───── Supplied records

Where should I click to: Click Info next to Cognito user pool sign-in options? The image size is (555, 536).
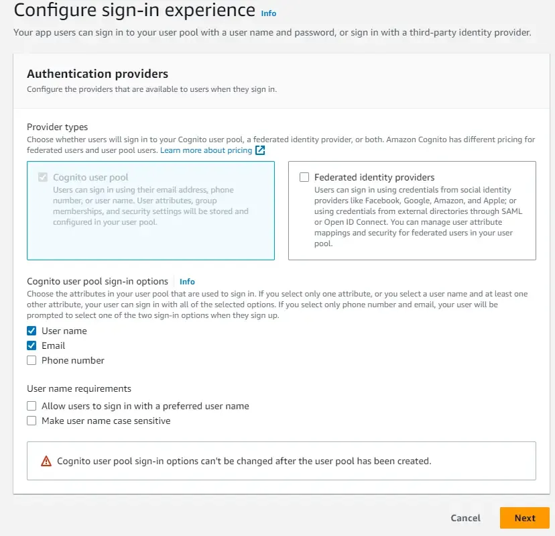tap(187, 281)
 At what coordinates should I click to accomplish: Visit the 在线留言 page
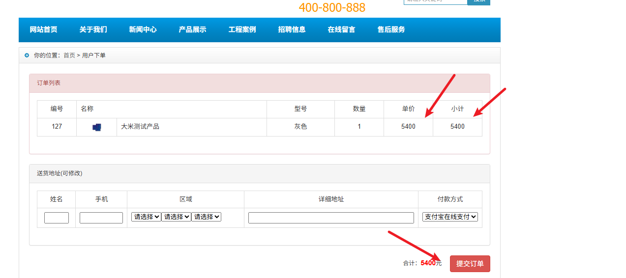341,29
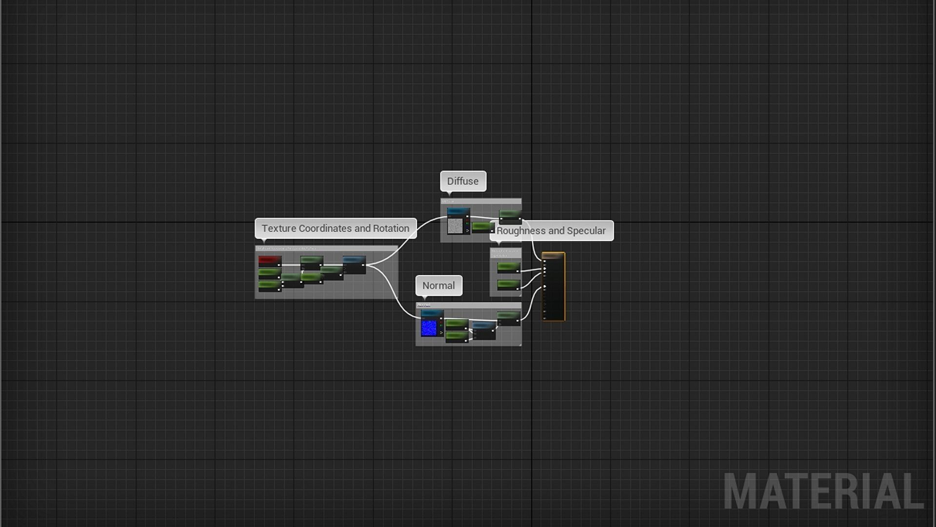Click the Normal comment bubble
The height and width of the screenshot is (527, 936).
coord(438,285)
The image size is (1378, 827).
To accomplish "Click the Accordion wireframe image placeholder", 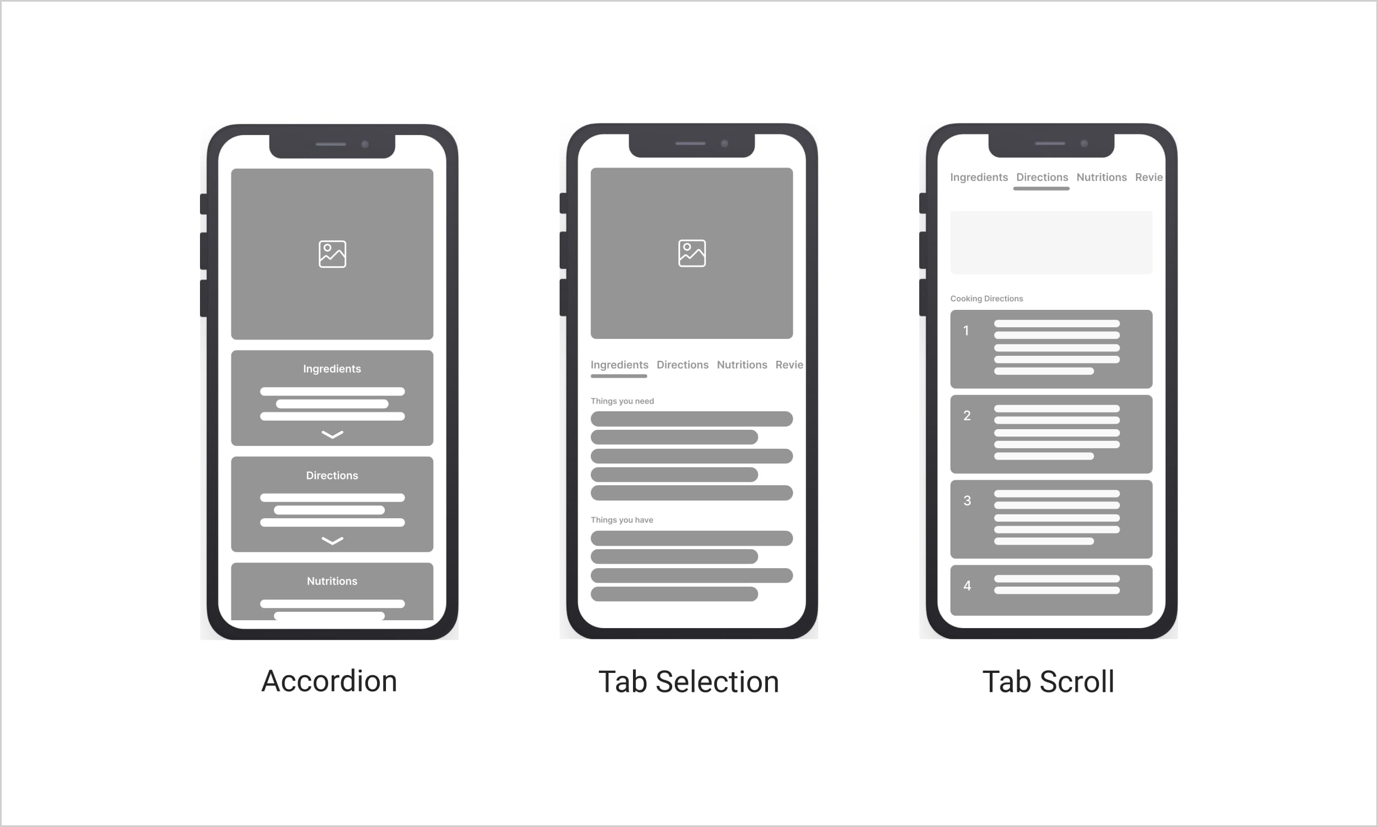I will tap(332, 254).

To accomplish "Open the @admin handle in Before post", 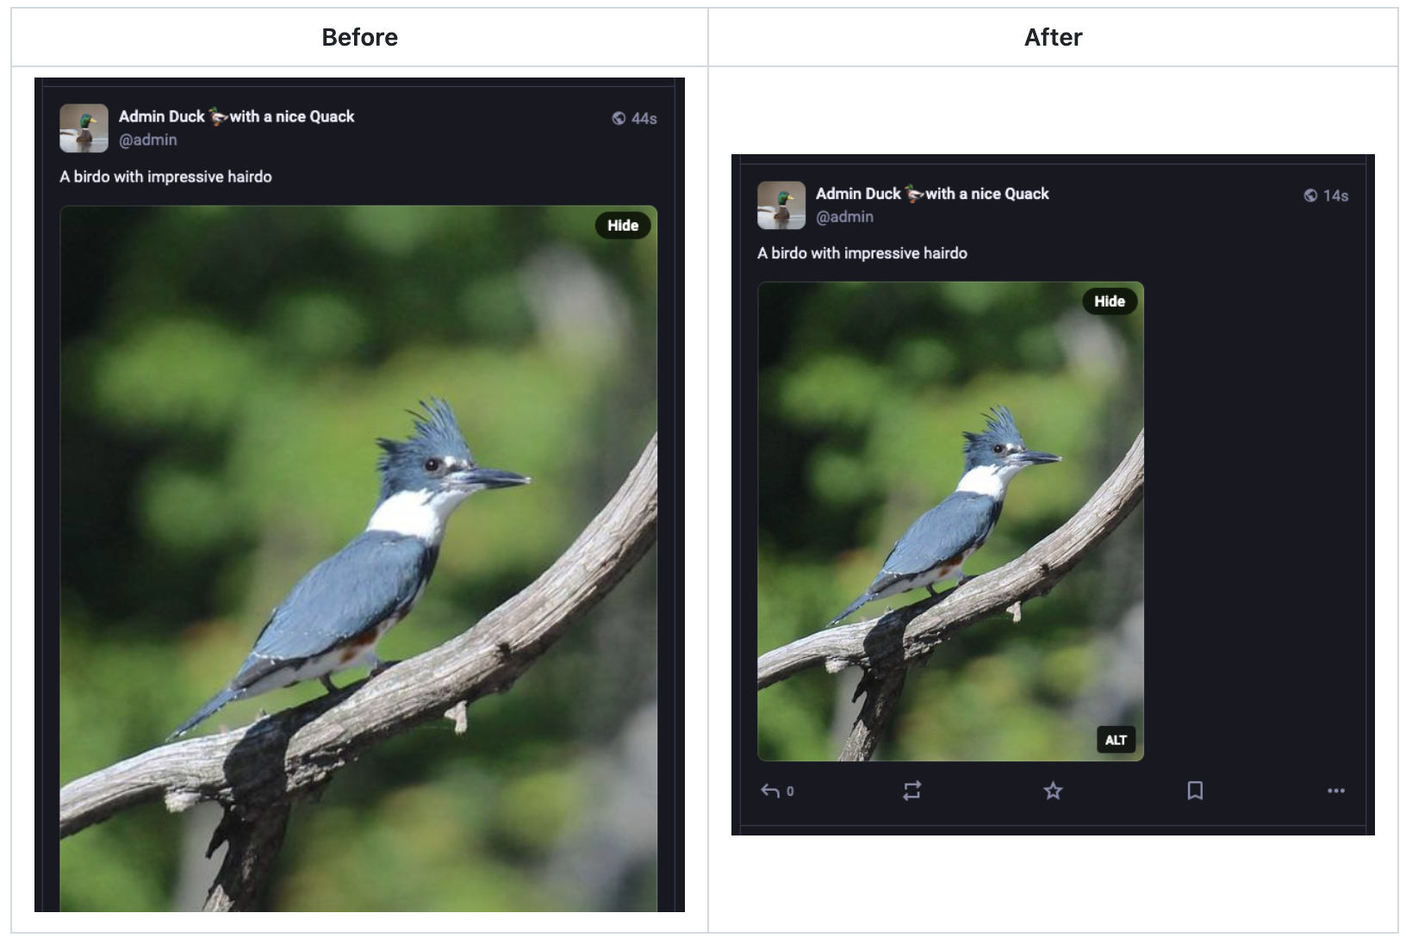I will [x=147, y=140].
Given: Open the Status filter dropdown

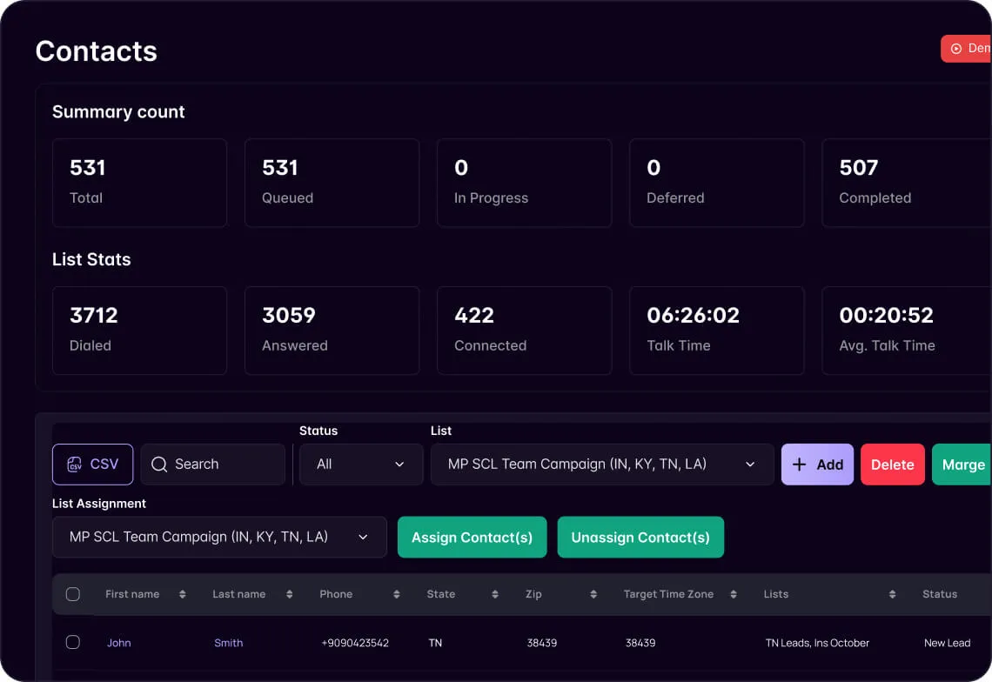Looking at the screenshot, I should 360,464.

──────────

- Assignment -
Repeat word for word the lines above, from the first entry through the line containing "The image size is (1378, 827).", with both ends kept and the pictures dropped.

- Task output -
Where should I click to: Click Info next to Cognito user pool sign-in options? The image size is (555, 536).
tap(187, 281)
 At what coordinates should I click to accomplish: Visit the 在线留言 page
341,29
Click the Normal comment bubble
The height and width of the screenshot is (527, 936).
coord(438,285)
The image size is (1378, 827).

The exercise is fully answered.